Synthetic Turf for Airports in the United States

Over the last few years, a number of U.S. airports have started to consider the use of synthetic turf to control and mitigate a number of specific airside problems. These problems, such as lack of drainage or serious soil erosion, could not be typically solved by conventional methods in a cost-effective manner. At airports, the extent of using synthetic turf has been limited to small demonstration projects mostly paid for by the synthetic turf manufacturers themselves. Each demonstration project was focused on one or more specific airport airside problems. The broad categories of problems were soil erosion, jet blast erosion, lack of drainage, foreign object debris reduction, visual enhancement, and wildlife mitigation.

The Federal Aviation Administration (FAA) does not have specific standards to accept, install, and monitor synthetic turf. As a result, this study was conducted with the specific objectives to investigate the potential applications of synthetic turf at airports, to identify safety concerns, to address cost-effectiveness compared to other standard alternatives, and to list applicable acceptance and performance tests and standards.

There are several airports in the United States who have carried out synthetic turf developments projects.
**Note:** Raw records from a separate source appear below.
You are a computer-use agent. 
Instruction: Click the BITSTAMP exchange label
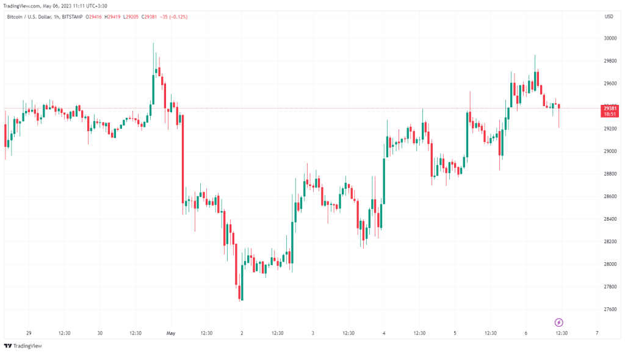click(x=73, y=16)
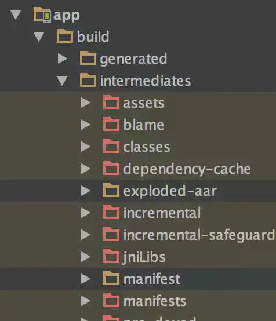Image resolution: width=276 pixels, height=321 pixels.
Task: Select the blame folder label
Action: 143,125
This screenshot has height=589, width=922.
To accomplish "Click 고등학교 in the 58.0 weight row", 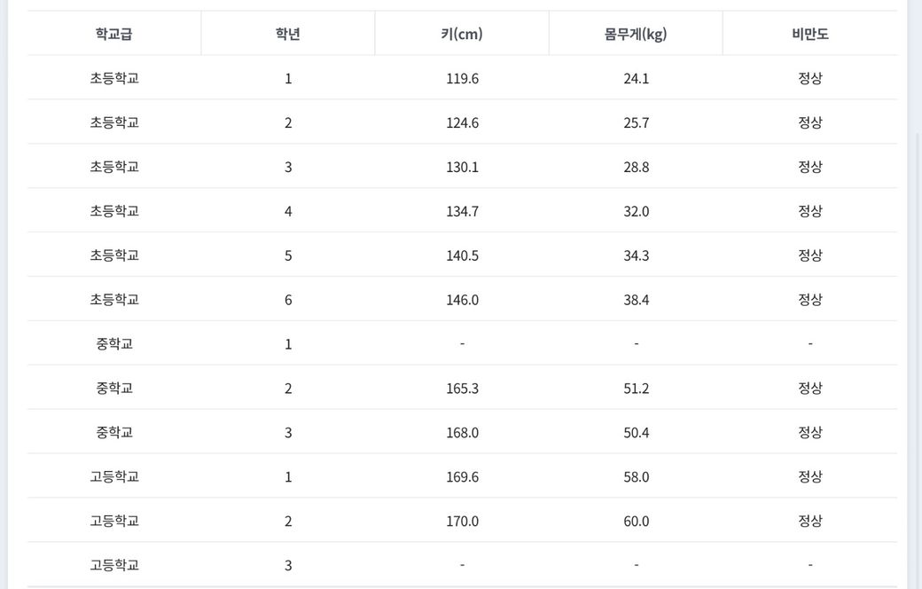I will click(114, 477).
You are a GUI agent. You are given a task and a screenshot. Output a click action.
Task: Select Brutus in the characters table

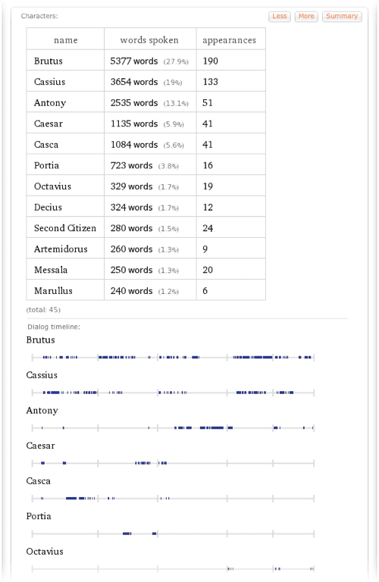click(49, 61)
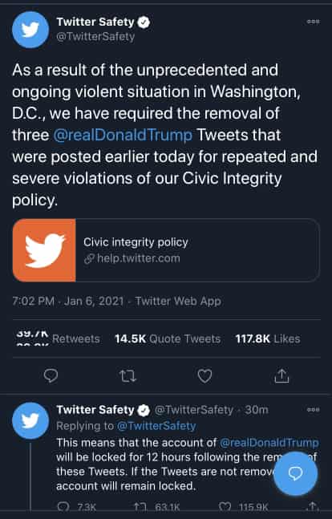Like the main tweet with heart icon
The width and height of the screenshot is (332, 519).
(x=204, y=376)
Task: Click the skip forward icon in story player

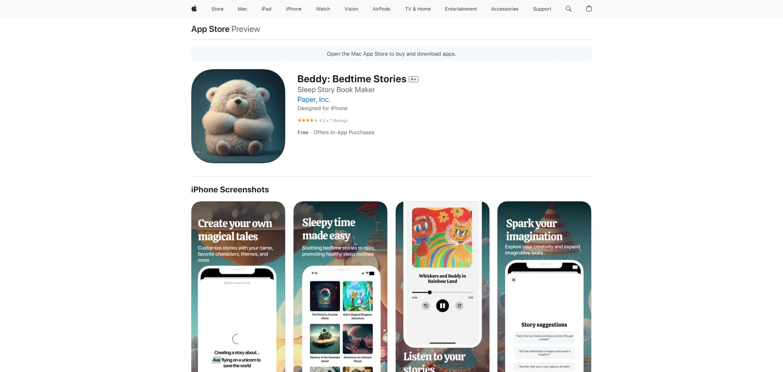Action: pos(459,306)
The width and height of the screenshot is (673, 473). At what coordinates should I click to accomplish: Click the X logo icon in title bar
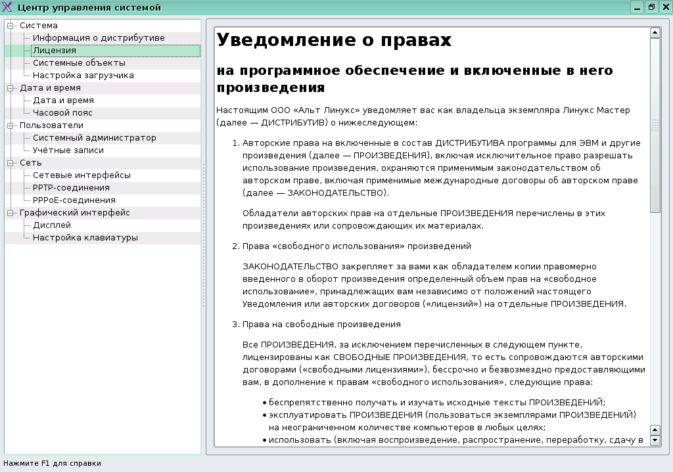(x=8, y=7)
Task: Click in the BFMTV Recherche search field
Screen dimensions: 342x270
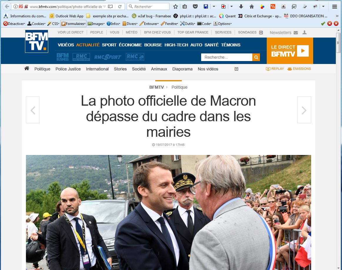Action: (227, 57)
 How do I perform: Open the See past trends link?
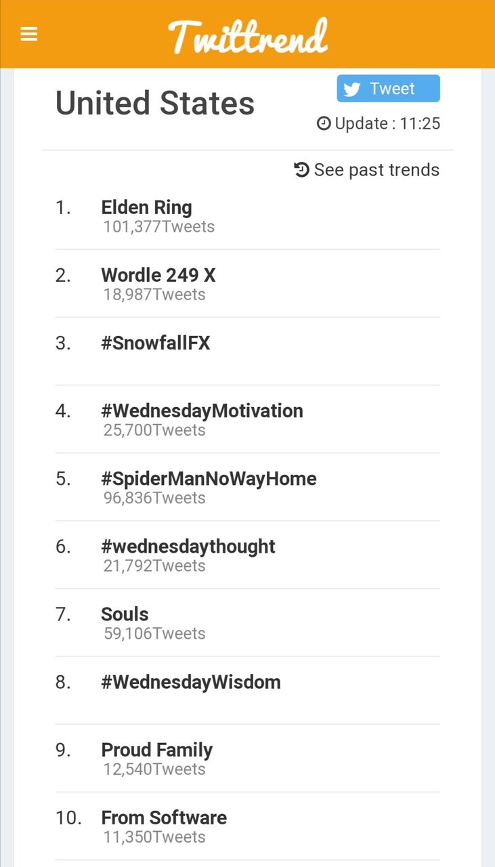pyautogui.click(x=376, y=170)
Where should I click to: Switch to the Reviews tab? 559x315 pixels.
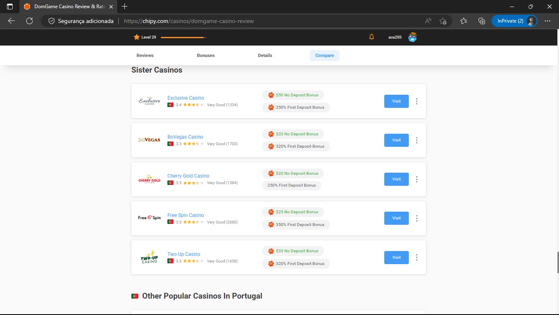click(145, 55)
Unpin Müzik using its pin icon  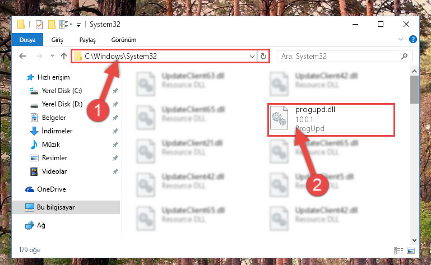click(x=115, y=145)
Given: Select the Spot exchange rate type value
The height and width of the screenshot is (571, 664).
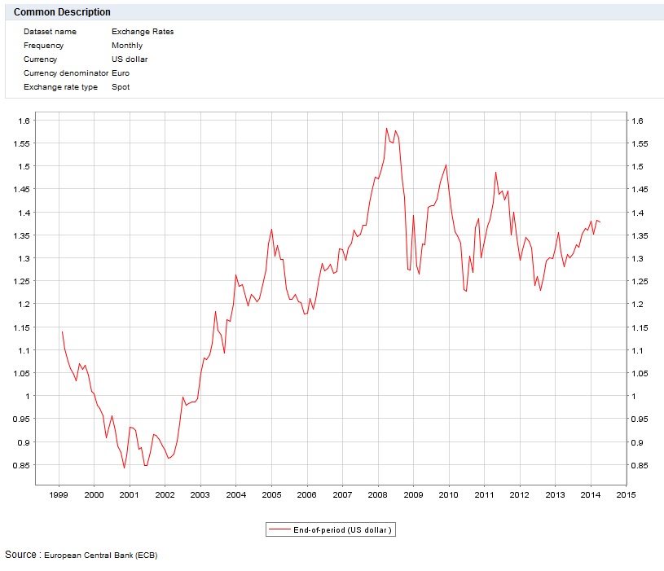Looking at the screenshot, I should pos(121,87).
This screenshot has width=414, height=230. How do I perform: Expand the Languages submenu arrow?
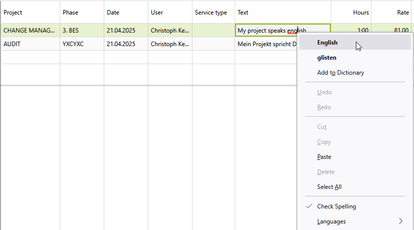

The followings are below:

  •          Chicago O’Hare International Airport (ORD)—Five test locations to examine erosion, drainage, and visual enhancement: four sites installed during December 2001 were a taxiway, drain on island, island at runway and two strips at runway. One site installed on June 2003 was a strip at taxiway.
  •          Chicago Midway International Airport (MDW)—Three test locations to examine erosion and visual enhancement.
  •          Boston Logan International Airport (BOS)—A single (2700 m2) test location to examine erosion.
  •          Detroit Metropolitan Wayne County Airport (DTW)—A single (3,050 m2) test location to examine drainage and jet blast.
  •          Honolulu International Airport (HNL)—A single (3,050 m2) test location to examine foreign object debris and drainage.
  •          San Francisco International Airport (SFO)—A single (4,570 m2) test location to examine jet blast erosion and foreign object debris on runways.
  •          Ocean City Municipal Airport —Two (1140 and 1810 m2) test locations to examine drainage and erosion issues. Additionally, two signs and six light cans have a special turf installation around them to mitigate damage caused by mowing.